Après plusieurs années de bourrage de crâne, les Français pensent majoritairement le contraire.
Comme le
déclare à Libération Stewart Chau, consultant pour Viavoice, « les
résultats sont frappants par leur ampleur ». Il s’agit bel et bien d’un
quasi plébiscite et donc d’un désaveu pour les esprits supérieurs qui
prétendent faire l’opinion en assénant jusqu’à plus soif des fausses
évidences édictées telles des vérités d’Evangile.
Il faut tout changer
Voilà qui
éclaire le débat sur le fameux « jour d’après », lorsqu’il faudra
repenser et refonder le modèle de croissance. Pour nombre de
commentateurs, la plupart des valeurs validées par le sondage font le
terreau du « populisme ». A ce compte-là, même Emmanuel Macron, avec son
hymne à la « souveraineté », serait un dangereux provocateur.
Dès que
l’on évoque la nationalisation, le protectionnisme (européen ou pas), la
sécurité (sanitaire ou pas), le besoin d’un Etat régulateur, ils y
voient une concession à Marine Le Pen, un alignement sur le premier
ministre hongrois Viktor Orban, voire un cadeau à Poutine.
En
vertu de quoi ils déroulent le tapis rouge aux petits malins (suivez mon
regard) qui parlent d’autant plus facilement du « nouveau monde »
qu’ils rêvent de sauver l’ancien, fut-ce au prix de quelques
aménagements de circonstance.
Or il faut
tout changer, en creusant certaines des pistes ouvertes par un sondage
qui vient confirmer que les Français ne correspondent en rien à la
caricature dressée ici et là.
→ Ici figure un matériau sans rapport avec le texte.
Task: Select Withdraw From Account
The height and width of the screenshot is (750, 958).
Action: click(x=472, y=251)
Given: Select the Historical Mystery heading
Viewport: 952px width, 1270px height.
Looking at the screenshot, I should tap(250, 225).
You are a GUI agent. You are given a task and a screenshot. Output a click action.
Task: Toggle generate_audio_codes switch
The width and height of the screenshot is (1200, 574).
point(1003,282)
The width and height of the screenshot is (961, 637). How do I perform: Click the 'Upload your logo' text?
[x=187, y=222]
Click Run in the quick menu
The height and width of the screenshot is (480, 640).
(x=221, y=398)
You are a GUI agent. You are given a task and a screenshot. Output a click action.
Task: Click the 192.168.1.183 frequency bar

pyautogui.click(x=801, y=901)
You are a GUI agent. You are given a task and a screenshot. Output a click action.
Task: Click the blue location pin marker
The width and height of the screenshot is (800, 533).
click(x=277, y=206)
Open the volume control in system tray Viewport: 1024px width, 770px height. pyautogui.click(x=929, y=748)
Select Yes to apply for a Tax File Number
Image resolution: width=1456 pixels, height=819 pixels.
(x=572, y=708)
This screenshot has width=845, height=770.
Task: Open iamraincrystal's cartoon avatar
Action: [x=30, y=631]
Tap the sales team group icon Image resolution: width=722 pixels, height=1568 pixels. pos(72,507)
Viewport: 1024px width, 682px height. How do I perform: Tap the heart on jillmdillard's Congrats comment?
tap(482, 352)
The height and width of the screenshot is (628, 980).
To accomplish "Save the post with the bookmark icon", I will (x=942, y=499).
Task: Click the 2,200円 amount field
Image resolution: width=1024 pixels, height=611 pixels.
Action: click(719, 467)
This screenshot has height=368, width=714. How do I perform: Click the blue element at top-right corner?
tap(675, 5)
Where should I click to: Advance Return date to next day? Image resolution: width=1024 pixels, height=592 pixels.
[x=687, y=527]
Loin d’être bornés, égoïstes, repliés sur
eux-mêmes et prêts à s’offrir au premier « homme fort » venu, les
citoyens ont des attentes parfaitement recevables, des suggestions
parfaitement réalistes, et des esquisses de solutions parfaitement
adaptées aux circonstances.
Alors
qu’on les décrit comme hostiles à toute réforme, ils ont le culot de
défendre des « réformes révolutionnaires », pour reprendre l’expression
de Jaurès.
Article de Jack Dion pour Marianne
Note de P.
Journaliste à l'Huma à cette époque, Jack Dion conduisait la délégation de 15 CDH français invités gratieusement par la Pravda en 1972, groupe dont je faisais partie. Deux semaines de découverte de l'URSS, depuis MOSCOU, jusqu'à MINSK, puis LÉNINGRAD.....J'avais plusieurs fois au cours de ce voyage manifesté ma réprobation face à certaines attitudes et comportements de Russes qui nous accompagnaient, et qui ne me paraissaient pas du tout conformes à l'idée que nous, communistes français, nous nous faisions de ce pays socialiste, du socialisme, -j'insiste sur "socialiste," le communisme n'a jamais existé, même si des Partis Communistes sont à la tête de certains pays qui cherchent à se libérer du capitalisme.- Avec Jack Dion nous avions eu des discussions au sujet de mes coups de colère, il y a quelques années, il m'avait écrit un message, sur lequel il admettait que j'étais déjà à l'époque un peu visionnaire, sur la suite prévisible de l'URSS. Près de 50 ans après notre rencontre au cours de ce voyage, je suis heureux de constater qu'il me parait avoir conservé des idées saines, contrairement à d'innombrables girouettes qui se sont égarées sur les chemins de la trahison.